To accomplish holding global warming to moderate levels, nations will need to take unprecedented actions to cut their carbon emissions over the next decade. However, with global emissions showing little to no signs of slowing, according to an infographic from the International Energy Agency, the goals of the previously implemented 2015 Paris agreement are very unrealistic. The 2015 Paris agreement. The Paris Agreement is an agreement within the United Nations Framework Convention on Climate Changes, dealing with greenhouse gas emissions mitigation, adaptation, and finance in 2020. Under the agreement, each country must determine, plan, and regulatory report on their contribution to mitigating global warming. It was announced in June 2017 that President Trump intended to withdraw the United States from the agreement.
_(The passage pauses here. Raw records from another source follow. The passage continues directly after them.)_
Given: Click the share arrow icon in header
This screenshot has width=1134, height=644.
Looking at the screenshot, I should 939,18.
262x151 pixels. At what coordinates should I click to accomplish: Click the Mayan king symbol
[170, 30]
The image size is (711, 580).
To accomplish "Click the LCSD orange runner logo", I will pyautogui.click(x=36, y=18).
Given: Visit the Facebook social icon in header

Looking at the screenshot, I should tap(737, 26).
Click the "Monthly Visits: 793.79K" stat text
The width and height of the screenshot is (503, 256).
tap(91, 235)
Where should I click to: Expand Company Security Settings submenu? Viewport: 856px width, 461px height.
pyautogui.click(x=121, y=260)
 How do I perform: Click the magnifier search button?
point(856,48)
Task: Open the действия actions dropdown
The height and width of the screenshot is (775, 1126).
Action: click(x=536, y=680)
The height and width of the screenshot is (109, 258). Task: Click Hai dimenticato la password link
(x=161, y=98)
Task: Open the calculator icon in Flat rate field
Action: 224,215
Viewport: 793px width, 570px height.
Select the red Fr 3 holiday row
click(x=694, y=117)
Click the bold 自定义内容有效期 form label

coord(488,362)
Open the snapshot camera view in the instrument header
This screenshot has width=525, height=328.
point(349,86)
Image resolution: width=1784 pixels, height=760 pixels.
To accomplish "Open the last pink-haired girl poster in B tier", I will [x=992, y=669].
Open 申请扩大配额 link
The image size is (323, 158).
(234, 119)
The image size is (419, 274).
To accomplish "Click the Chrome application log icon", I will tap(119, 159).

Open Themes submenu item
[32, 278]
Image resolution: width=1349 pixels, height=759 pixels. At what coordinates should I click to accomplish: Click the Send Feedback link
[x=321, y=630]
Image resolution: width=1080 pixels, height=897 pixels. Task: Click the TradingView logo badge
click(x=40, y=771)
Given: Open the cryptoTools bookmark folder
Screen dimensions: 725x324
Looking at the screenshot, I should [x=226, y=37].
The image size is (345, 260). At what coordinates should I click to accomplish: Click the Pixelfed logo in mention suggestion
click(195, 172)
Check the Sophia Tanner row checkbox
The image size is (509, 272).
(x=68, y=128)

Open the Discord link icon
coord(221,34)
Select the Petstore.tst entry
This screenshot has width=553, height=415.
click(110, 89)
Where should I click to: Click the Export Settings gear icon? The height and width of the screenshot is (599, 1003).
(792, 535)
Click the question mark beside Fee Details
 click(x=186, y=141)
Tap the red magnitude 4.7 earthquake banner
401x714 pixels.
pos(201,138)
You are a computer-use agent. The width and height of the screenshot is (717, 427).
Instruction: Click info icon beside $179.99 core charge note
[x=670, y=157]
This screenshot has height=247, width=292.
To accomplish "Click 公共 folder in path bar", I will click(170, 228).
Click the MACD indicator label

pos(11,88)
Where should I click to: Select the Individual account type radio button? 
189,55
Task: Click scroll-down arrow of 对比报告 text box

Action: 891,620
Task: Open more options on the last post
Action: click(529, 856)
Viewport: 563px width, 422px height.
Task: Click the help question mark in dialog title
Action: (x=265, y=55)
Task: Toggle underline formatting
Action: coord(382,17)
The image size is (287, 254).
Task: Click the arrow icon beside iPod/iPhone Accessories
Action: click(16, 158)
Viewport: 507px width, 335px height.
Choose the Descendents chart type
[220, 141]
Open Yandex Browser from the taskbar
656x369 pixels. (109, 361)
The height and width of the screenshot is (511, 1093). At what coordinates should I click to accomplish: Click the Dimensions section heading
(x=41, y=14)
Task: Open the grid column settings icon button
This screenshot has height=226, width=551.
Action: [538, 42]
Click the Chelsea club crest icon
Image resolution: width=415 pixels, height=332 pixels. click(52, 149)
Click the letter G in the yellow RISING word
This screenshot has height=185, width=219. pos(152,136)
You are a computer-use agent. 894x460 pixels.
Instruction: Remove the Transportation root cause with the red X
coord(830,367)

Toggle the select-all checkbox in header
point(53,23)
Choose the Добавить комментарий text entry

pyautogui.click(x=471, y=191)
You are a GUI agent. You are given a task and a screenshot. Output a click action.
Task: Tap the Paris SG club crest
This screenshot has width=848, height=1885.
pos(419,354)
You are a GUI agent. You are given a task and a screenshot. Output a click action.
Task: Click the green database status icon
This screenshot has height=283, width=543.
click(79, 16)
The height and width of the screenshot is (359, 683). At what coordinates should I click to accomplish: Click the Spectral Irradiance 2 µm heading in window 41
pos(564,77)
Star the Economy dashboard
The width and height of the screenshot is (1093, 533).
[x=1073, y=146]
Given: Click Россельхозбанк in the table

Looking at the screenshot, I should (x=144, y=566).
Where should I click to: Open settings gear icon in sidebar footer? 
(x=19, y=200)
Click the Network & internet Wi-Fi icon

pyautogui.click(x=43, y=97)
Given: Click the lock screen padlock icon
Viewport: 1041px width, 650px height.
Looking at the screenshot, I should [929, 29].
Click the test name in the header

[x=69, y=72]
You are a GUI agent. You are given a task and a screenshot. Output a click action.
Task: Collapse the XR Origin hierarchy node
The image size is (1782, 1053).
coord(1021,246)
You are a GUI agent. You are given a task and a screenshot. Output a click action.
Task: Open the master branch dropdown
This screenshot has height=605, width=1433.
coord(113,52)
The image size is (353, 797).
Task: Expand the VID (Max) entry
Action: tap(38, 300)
The U.N. Intergovernmental Panel on Climate Change wrote, “there is no documented historic precedent” for the vast amount of change required in energy, transportation, and other systems to prevent temperatures rising higher.
If warming is kept at or just below 1.5 degrees Celsius, the impacts will be globally significant. Temperatures during summer heat waves can be expected to increase by three degrees. There will be more frequent droughts, such as the one in Cape Town, South Africa, along with extreme rainfall events, similar to Hurricanes Harvey and Florence in the United States. 70% to 90% of coral reefs would be expected to disappear, including Australia’s Great Barrier Reef.
Due to the early receival of this report, there is some affirmation that it is possible to avoid these dire consequences. For example, if all emissions stopped today, the planet would not reach that temperature. The document continues to say the world’s annual carbon dioxide emission (40 billion tons per year) would have to be on a steep decline. Overall reductions in emissions would need to amount to more than one billion tons per year and by 2050, the report calls for total phaseout of the burning of coal. According to the report, the two main ways of removing carbon from the atmosphere include increasing natural processes that already accomplish this and implementing experimental carbon storage or removal technologies. It will also require considerable global political engagement. However, as mentioned previously, the Trump Administration’s stance on this issue is not correlated to taking immediate action. Former U.S. Vice President Al Gore shared, “Unfortunately, the Trump Administration has become a rogue outlier in its shortsighted attempt to prop up the dirty fossil fuel industries of the past. The administration is in direct conflict with American businesses, states, cities, and citizens leading the transformation." Jim Skea, co-chair of the IPCC panel and professor at Imperial College said, “Frankly, we’ve delivered the message to the governments. It’s not their responsibility...to decide whether than can act on it. What we’ve done is said what the world needs to do.”
The significant takeaway of the report is that the world is woefully off target for combating detrimental climate change, and immediate action needs to be taken, now.
Infographic mention in article.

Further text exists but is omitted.